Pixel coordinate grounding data

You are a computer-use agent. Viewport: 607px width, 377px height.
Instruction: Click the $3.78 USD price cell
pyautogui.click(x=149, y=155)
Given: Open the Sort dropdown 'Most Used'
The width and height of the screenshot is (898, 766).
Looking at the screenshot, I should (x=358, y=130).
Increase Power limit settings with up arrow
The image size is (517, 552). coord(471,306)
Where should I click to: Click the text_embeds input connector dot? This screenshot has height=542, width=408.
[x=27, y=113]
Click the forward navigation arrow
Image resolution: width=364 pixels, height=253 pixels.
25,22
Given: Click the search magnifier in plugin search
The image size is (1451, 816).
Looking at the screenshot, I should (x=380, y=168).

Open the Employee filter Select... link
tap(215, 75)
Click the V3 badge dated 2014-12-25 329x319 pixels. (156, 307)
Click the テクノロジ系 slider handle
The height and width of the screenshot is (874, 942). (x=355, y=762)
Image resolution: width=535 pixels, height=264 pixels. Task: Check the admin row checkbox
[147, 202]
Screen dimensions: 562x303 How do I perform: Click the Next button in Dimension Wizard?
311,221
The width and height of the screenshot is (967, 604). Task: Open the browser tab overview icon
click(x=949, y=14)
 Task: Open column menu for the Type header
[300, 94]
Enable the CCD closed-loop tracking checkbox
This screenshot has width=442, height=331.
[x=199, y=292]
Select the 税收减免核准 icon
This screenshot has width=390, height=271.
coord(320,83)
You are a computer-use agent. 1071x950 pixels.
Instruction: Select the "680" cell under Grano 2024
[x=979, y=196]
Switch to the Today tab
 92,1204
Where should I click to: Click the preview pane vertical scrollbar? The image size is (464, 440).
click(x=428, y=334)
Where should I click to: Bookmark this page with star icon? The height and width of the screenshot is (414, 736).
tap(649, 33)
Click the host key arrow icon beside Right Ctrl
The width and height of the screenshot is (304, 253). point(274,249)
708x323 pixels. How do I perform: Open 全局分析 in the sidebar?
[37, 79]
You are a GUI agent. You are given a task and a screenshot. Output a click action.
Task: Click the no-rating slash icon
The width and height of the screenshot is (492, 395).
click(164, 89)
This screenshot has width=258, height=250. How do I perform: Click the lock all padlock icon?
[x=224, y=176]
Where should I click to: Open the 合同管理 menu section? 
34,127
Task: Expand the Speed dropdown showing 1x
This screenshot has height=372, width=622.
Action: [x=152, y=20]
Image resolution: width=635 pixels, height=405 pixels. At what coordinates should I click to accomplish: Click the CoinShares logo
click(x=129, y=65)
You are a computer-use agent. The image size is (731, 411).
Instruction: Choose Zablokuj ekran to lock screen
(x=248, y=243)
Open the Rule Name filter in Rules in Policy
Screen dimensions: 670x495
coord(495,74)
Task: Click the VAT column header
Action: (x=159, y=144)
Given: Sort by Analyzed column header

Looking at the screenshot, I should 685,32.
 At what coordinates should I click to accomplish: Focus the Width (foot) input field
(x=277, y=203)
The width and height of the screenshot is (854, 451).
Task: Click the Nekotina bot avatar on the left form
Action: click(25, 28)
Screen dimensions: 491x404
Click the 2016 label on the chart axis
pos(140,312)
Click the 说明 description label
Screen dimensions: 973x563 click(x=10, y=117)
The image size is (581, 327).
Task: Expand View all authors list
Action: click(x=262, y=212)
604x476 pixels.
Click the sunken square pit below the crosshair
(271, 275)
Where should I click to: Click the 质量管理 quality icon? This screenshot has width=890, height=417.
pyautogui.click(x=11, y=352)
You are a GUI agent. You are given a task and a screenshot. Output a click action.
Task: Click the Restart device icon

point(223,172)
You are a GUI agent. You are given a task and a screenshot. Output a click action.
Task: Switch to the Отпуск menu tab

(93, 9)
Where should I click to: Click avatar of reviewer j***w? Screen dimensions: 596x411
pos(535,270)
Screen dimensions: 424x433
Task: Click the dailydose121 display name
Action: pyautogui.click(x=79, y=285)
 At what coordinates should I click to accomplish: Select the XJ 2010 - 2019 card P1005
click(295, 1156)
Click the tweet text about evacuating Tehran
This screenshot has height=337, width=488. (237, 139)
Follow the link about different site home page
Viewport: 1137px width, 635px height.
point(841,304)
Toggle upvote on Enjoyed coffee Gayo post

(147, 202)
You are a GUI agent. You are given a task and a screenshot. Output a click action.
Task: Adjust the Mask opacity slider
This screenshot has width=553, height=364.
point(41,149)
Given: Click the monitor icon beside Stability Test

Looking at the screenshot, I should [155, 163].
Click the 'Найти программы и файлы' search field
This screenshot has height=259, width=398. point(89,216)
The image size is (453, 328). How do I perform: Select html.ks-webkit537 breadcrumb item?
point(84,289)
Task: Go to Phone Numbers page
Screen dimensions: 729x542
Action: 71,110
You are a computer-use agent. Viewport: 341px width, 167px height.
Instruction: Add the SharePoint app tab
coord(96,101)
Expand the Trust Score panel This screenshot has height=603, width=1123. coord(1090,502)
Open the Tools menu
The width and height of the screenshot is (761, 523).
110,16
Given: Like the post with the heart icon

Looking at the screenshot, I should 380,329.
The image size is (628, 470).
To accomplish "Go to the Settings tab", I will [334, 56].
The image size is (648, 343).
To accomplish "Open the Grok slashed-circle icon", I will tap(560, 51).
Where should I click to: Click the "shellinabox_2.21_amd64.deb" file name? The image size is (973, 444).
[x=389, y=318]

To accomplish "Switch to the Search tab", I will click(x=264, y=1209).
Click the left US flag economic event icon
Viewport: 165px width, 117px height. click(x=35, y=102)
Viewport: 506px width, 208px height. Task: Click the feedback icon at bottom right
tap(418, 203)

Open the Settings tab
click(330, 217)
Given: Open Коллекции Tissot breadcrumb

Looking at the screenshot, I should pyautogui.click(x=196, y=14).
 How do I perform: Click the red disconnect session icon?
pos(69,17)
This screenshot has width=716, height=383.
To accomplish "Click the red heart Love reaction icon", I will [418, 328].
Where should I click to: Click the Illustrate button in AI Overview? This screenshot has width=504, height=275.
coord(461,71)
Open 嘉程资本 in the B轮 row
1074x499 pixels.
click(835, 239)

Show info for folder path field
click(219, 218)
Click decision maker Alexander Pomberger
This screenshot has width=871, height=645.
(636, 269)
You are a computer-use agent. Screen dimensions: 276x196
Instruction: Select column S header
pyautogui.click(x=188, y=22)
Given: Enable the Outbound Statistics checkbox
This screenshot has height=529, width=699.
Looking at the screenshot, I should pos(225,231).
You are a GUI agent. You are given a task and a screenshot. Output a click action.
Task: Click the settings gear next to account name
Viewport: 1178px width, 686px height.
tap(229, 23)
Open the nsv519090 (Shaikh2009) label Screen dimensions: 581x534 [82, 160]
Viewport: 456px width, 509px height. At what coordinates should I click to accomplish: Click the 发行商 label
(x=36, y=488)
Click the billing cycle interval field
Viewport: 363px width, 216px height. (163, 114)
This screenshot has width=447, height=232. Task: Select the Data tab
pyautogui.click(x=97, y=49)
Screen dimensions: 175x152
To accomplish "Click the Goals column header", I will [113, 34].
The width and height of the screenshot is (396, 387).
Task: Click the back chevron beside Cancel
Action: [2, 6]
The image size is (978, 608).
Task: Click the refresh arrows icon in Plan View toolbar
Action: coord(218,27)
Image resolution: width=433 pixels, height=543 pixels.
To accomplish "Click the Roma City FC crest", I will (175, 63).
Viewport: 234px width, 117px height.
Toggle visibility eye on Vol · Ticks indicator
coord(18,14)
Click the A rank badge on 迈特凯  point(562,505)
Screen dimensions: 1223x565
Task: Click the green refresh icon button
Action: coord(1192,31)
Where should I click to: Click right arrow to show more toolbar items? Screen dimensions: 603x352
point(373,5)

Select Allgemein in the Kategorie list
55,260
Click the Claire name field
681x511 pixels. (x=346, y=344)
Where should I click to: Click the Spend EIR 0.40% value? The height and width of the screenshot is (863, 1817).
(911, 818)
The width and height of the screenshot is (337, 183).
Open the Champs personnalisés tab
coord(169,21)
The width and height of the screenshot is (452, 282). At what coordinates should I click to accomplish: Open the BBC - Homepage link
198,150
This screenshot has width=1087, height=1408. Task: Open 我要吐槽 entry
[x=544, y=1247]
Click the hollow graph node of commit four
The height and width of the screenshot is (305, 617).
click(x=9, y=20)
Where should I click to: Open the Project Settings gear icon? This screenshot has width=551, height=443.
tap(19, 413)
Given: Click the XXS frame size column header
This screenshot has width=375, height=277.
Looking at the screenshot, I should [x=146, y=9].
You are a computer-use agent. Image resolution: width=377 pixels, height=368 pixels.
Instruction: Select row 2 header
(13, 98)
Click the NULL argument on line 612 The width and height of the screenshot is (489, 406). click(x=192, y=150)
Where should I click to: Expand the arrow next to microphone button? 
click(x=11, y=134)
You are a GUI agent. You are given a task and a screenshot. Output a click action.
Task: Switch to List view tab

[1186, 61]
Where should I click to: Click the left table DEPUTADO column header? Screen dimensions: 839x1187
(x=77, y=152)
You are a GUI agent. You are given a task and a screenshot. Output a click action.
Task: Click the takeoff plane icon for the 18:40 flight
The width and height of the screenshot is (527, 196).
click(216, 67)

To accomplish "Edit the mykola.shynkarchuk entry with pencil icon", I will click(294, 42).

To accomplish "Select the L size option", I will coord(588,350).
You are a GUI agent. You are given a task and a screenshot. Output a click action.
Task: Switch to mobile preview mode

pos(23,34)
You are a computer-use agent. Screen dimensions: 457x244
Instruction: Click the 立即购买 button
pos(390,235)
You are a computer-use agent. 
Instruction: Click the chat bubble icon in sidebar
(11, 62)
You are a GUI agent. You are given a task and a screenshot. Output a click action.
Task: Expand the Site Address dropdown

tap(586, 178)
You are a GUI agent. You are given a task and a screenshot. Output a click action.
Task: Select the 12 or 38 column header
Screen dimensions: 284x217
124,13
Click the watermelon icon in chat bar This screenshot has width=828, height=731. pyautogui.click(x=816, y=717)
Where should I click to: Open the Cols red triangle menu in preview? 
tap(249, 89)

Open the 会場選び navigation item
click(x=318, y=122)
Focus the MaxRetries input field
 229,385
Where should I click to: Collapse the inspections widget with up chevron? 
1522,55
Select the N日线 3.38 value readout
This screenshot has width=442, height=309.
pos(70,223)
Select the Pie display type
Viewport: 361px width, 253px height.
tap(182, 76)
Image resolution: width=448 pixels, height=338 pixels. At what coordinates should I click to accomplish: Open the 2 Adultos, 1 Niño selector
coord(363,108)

* **Instructions for the task**
Using the data above, reproduce exactly the lines from the line that contains "Task: Adjust the Mask opacity slider" through the line that contains "You are a computer-use agent. Screen dimensions: 276x196", including both.

* **Task answer**
Task: Adjust the Mask opacity slider
This screenshot has width=553, height=364.
point(41,149)
Given: Click the monitor icon beside Stability Test

Looking at the screenshot, I should [155, 163].
Click the 'Найти программы и файлы' search field
This screenshot has height=259, width=398. point(89,216)
The image size is (453, 328). How do I perform: Select html.ks-webkit537 breadcrumb item?
point(84,289)
Task: Go to Phone Numbers page
Screen dimensions: 729x542
Action: 71,110
You are a computer-use agent. Viewport: 341px width, 167px height.
Instruction: Add the SharePoint app tab
coord(96,101)
Expand the Trust Score panel This screenshot has height=603, width=1123. coord(1090,502)
Open the Tools menu
The width and height of the screenshot is (761, 523).
110,16
Given: Like the post with the heart icon

Looking at the screenshot, I should 380,329.
The image size is (628, 470).
To accomplish "Go to the Settings tab", I will [334, 56].
The image size is (648, 343).
To accomplish "Open the Grok slashed-circle icon", I will tap(560, 51).
Where should I click to: Click the "shellinabox_2.21_amd64.deb" file name? The image size is (973, 444).
[x=389, y=318]

To accomplish "Switch to the Search tab", I will click(x=264, y=1209).
Click the left US flag economic event icon
Viewport: 165px width, 117px height. click(x=35, y=102)
Viewport: 506px width, 208px height. Task: Click the feedback icon at bottom right
tap(418, 203)

Open the Settings tab
click(330, 217)
Given: Open Коллекции Tissot breadcrumb

Looking at the screenshot, I should pyautogui.click(x=196, y=14).
 How do I perform: Click the red disconnect session icon?
pos(69,17)
This screenshot has width=716, height=383.
To accomplish "Click the red heart Love reaction icon", I will [418, 328].
Where should I click to: Click the Illustrate button in AI Overview? This screenshot has width=504, height=275.
coord(461,71)
Open 嘉程资本 in the B轮 row
1074x499 pixels.
click(835, 239)

Show info for folder path field
click(219, 218)
Click decision maker Alexander Pomberger
This screenshot has width=871, height=645.
(636, 269)
You are a computer-use agent. Screen dimensions: 276x196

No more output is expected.